The only thing I remember deleting was something to do with Yahoo contacts...was I not supposed to delete that?

Is there any way to fix this beside reloading GB 2.3.6?

Thank you!
Chief


----------



## nitroglycerine33 (Jun 10, 2011)

Chief_Airborne said:


> So, I just finished rooting my phone...worked great. I've rooted a few phones, so I am "some what" familiar with the process. So, I downloaded Titanium Backup and proceeded to delete some bloatware. Well, I think I deleted something I wasn't supposed to. This is in reference to my contacts...when I click on "contacts", I can get into it and see my contact list just fine. BUT, when I click on any of the contacts, I get:
> 
> Sorry!
> 
> ...


Leave all Yahoo stuff.
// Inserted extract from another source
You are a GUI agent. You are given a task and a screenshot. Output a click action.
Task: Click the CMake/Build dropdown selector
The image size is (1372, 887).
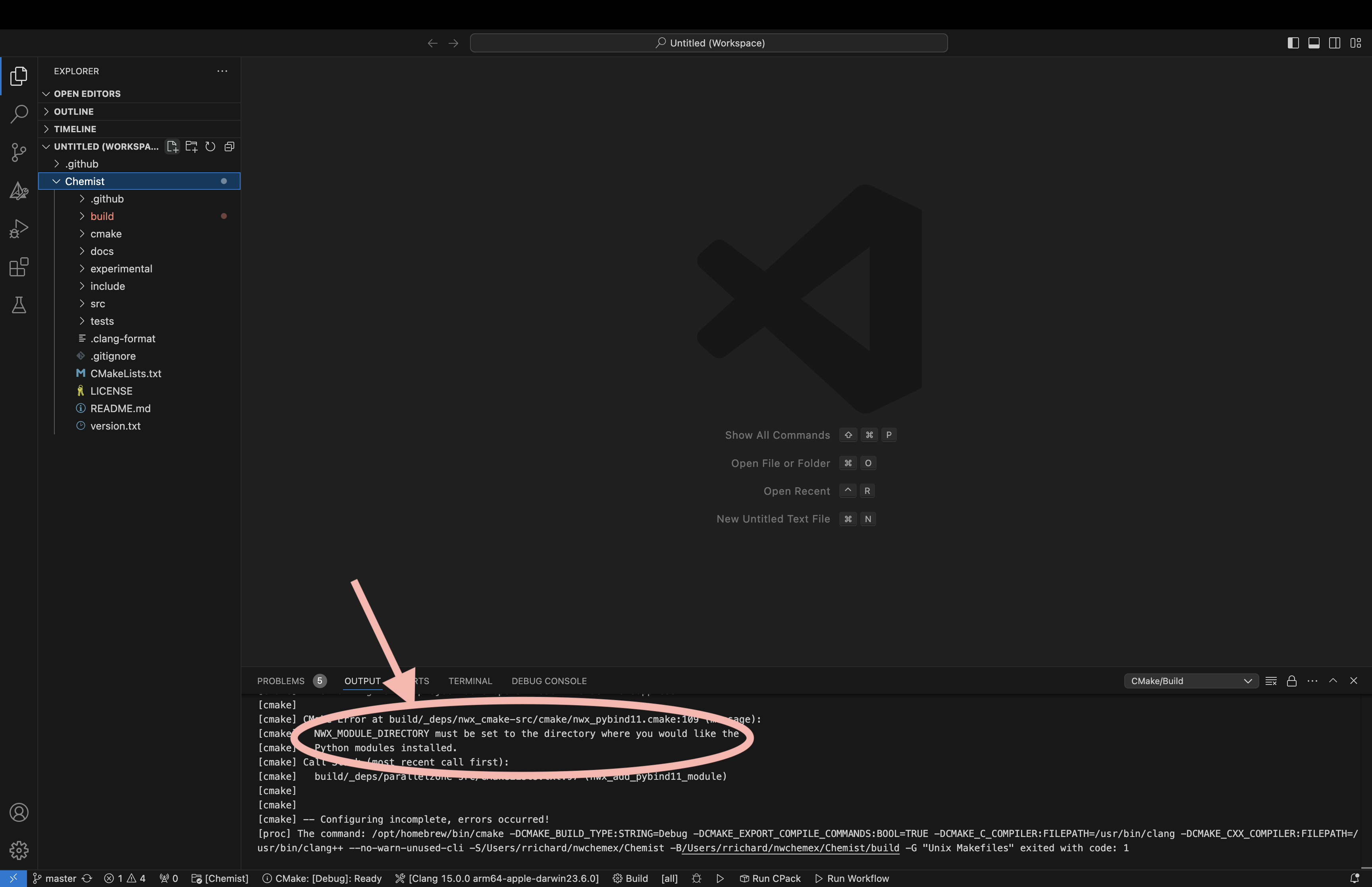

Do not touch the work contacts either

Sent from my Galaxy Nexus using Tapatalk


----------



## Chief_Airborne (Jan 2, 2012)

Yeah, kinda figured that out. LOL Any way to fix it?


----------



## Chief_Airborne (Jan 2, 2012)

Anybody have any suggestions?

Thx,
Chief

Sent from my DROID RAZR MAXX using Tapatalk


----------



## uberbdon (Jul 26, 2011)

Chief_Airborne said:


> Anybody have any suggestions?
> 
> Thx,
> Chief
> ...


Did you actually delete them or did you just freeze them?


----------



## Chief_Airborne (Jan 2, 2012)

Deleted them. I tried replacing them, but it still doesn't work. Think I might have to reflash my phone.

Thx,
Chief

Sent from my DROID RAZR MAXX using Tapatalk.


----------



## bryannh (Jun 30, 2011)

this might not help you out now but ive gotten intothe habit of deleting nothing and just freezing things i dont want, just incase.


----------



## z28nck33 (Oct 10, 2011)

You can either flash a stock rom or fast boot

Sent from my XT875 using RootzWiki


----------



## Chief_Airborne (Jan 2, 2012)

bryannh said:


> this might not help you out now but ive gotten intothe habit of deleting nothing and just freezing things i dont want, just incase.


Yeah, that's what everybody is telling me. Hind sight is 20/20, I guess.

Thanks!


----------



## Chief_Airborne (Jan 2, 2012)

z28nck33 said:


> You can either flash a stock rom or fast boot
> 
> Sent from my XT875 using RootzWiki


Think I'll try the fast boot method first.


----------